--- Begin Input ---

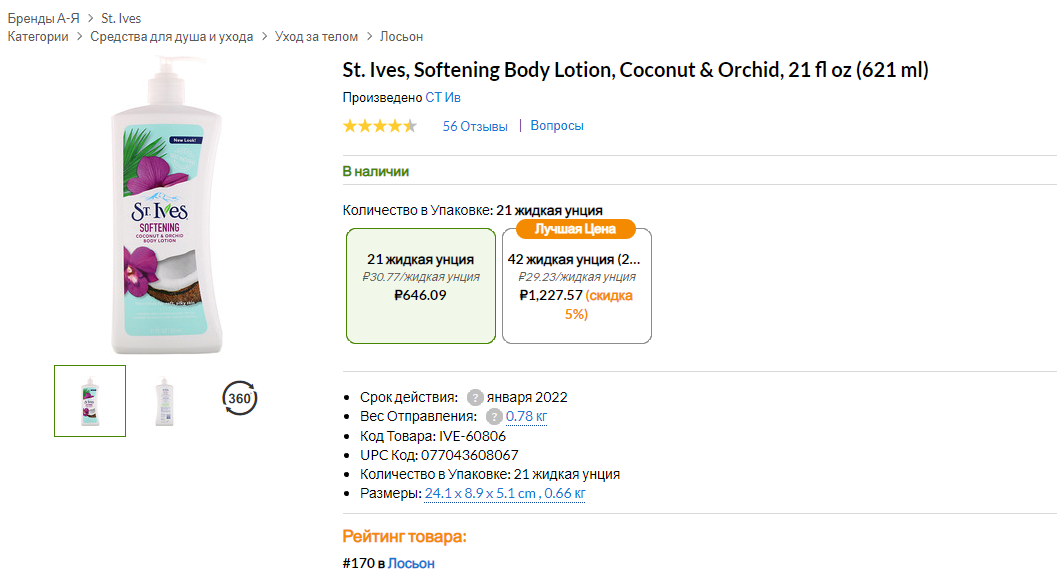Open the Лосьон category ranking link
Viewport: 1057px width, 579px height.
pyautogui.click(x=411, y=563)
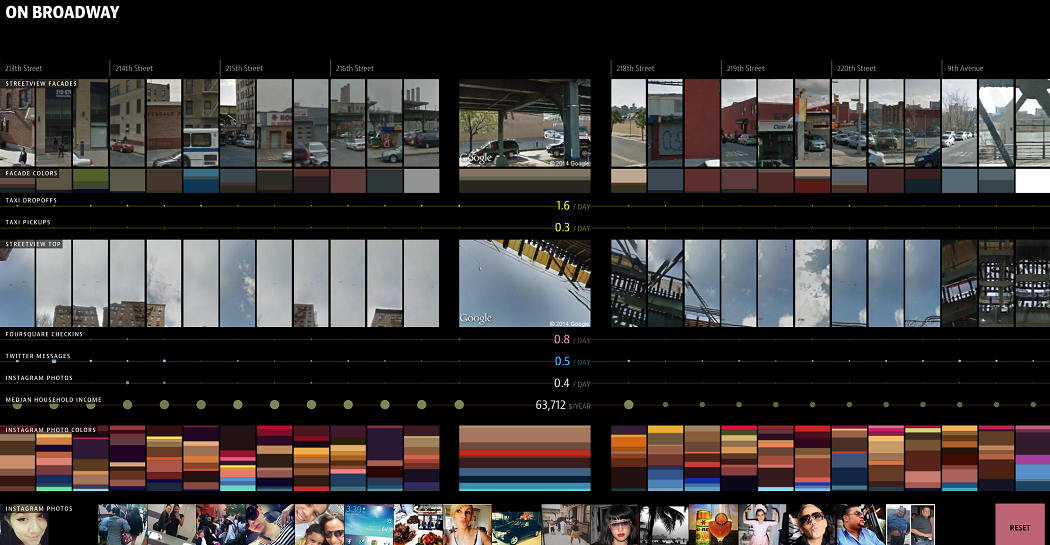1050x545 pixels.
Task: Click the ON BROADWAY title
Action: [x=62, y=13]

--- End Input ---

Exercise directions - Transcribe every line of the listing above word for word, leaving out the pictures.

Written reply -
Open the Лосьон category ranking link
Viewport: 1057px width, 579px height.
pyautogui.click(x=411, y=563)
1050x545 pixels.
Task: Click the ON BROADWAY title
Action: [x=62, y=13]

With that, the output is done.